Il y a des hasards qui n’en sont pas.
Peu le savent, mais le logo de Starbucks représente la reine Esther, figure biblique dont l’histoire fut réinvestie par l’imaginaire politique israélien contemporain. Un détail que M. Boukrouh semble avoir lui aussi remis au goût du jour, en rappelant que cette Esther fut placée dans le harem du roi perse pour mieux renverser le pouvoir de l’intérieur. Un récit millénaire… qui s’invite aujourd’hui dans la guerre secrète entre Israël et l’Iran.
En effet, Le logo de Starbucks, avec sa mystérieuse sirène couronnée, cache en réalité une référence biblique : la reine Esther, héroïne d’un livre fondamental pour l’imaginaire juif. Cette figure féminine fut placée dans le harem d’un roi perse, avant d’orchestrer un retournement fatal contre ceux qui ”menaçaient” les siens. Une stratégie d’infiltration, d’attente, puis d’extermination « légitime ». Ce n’est pas de l’archéologie : c’est une grille de lecture vivante, réactivée à haut niveau, comme l’a montré un geste très précis de Benjamin Netanyahou en 2012.

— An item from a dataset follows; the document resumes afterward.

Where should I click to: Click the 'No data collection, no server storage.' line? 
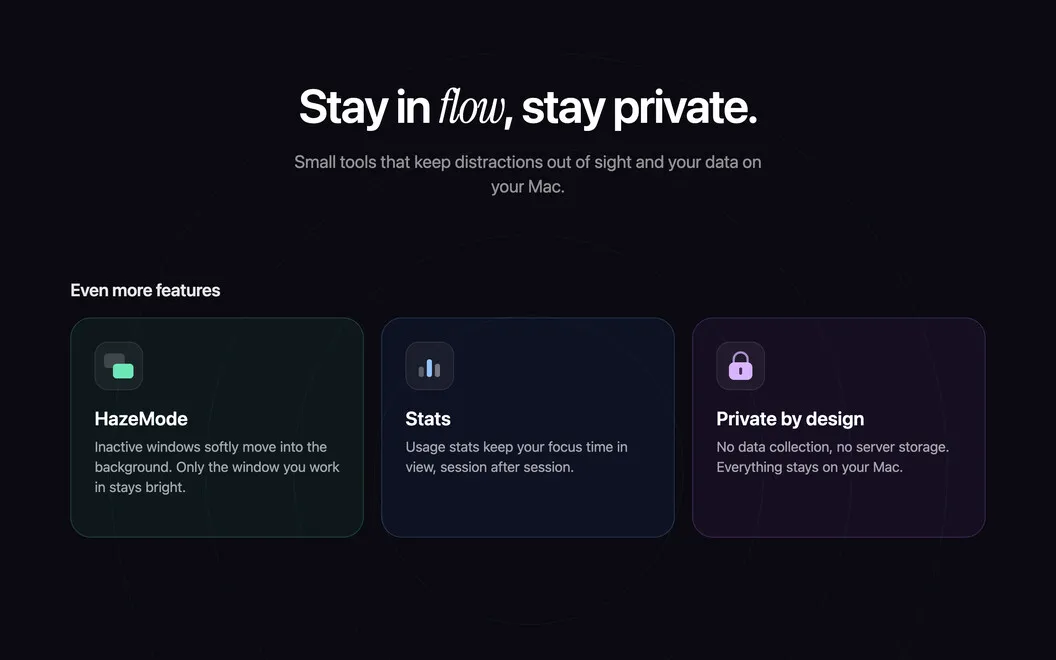point(832,447)
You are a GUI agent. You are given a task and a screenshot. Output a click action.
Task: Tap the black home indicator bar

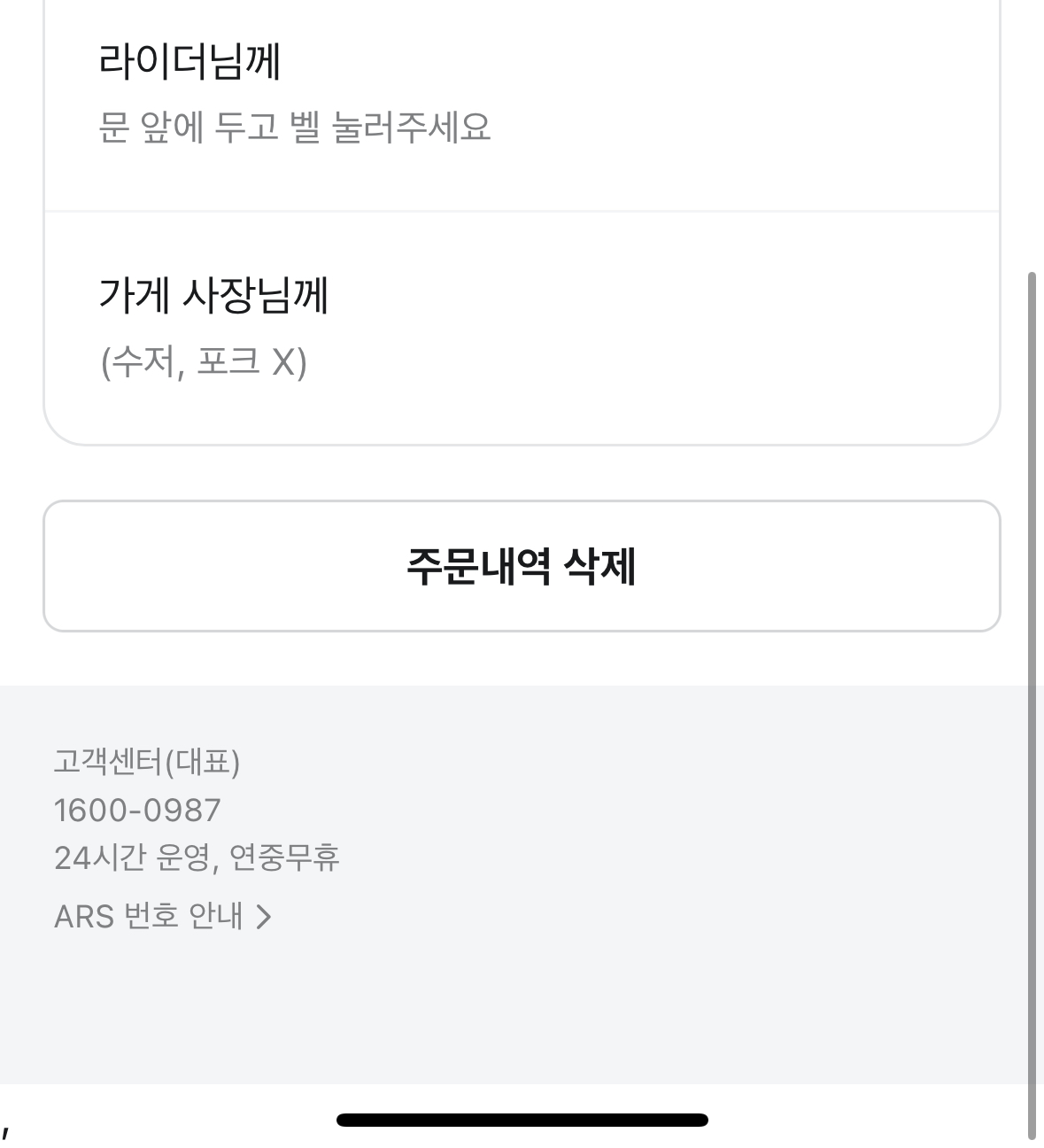[522, 1120]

Invité à la Maison-Blanche, le Premier ministre israélien offre à Barack Obama un exemplaire du Livre d’Esther. Mais ce n’est pas un présent diplomatique neutre. En le lui remettant, Netanyahou lui chuchote : « Lui aussi voulait nous anéantir », en référence au vizir Aman, ”ennemi” des Juifs dans le récit ancien. Quelques heures plus tard, devant l’AIPAC, le plus puissant lobby pro-israélien des États-Unis, il enchaîne avec un discours martial :
« Nous avons donné du temps à la diplomatie. Nous avons donné du temps aux sanctions. Nous ne pouvons plus attendre davantage. Je ne laisserai jamais mon peuple vivre sous la menace d’un anéantissement. »
Ce double acte — un geste religieux suivi d’une déclaration militaire — condense tout ce que Noureddine Boukrouh déplie dans ses deux interventions récentes. D’abord, dans « Iraniens, taisez-vous à jamais ! », il condamne avec véhémence ”l’inaction” iranienne après la frappe du 13 juin, appelant à un long silence national en guise de honte. Puis, dans « L’Iran et le Mossad, une vieille histoire… », une prise de conscience? il remonte à la profondeur du récit, à la dimension doctrinale du conflit.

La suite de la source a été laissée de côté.